▽

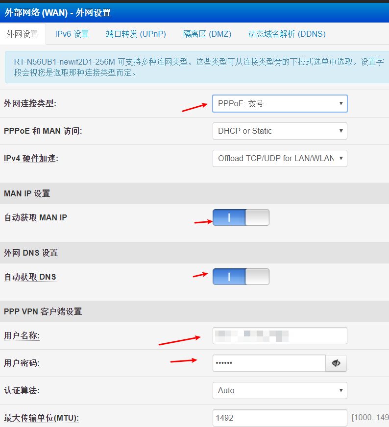
Task: Open the 端口转发 (UPnP) tab
Action: point(136,34)
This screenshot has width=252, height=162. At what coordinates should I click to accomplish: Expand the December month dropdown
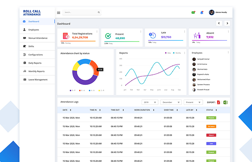click(171, 102)
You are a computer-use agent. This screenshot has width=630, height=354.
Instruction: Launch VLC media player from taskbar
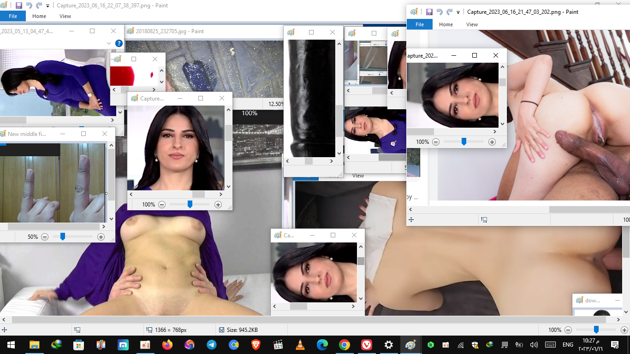pyautogui.click(x=300, y=344)
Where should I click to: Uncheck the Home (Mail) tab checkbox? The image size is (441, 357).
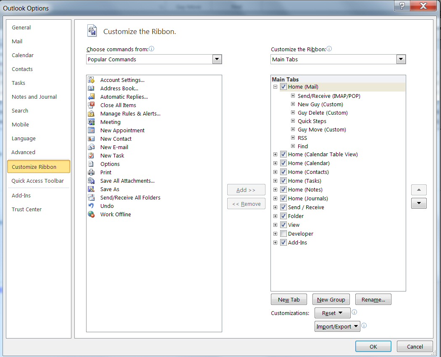pos(283,87)
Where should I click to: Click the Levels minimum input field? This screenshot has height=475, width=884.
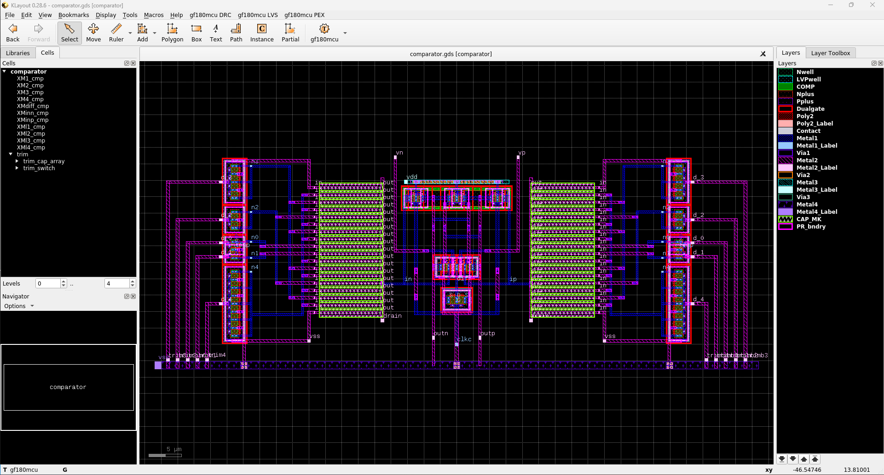click(x=48, y=284)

△

§ **WORK TASK**
Print the lines from the one that contains "Where should I click to: Click" through the last line of the data, exactly and in full, and no other lines. Pictures are not part of the copy.

§ **TASK RESULT**
Where should I click to: Click the Levels minimum input field? This screenshot has height=475, width=884.
click(x=48, y=284)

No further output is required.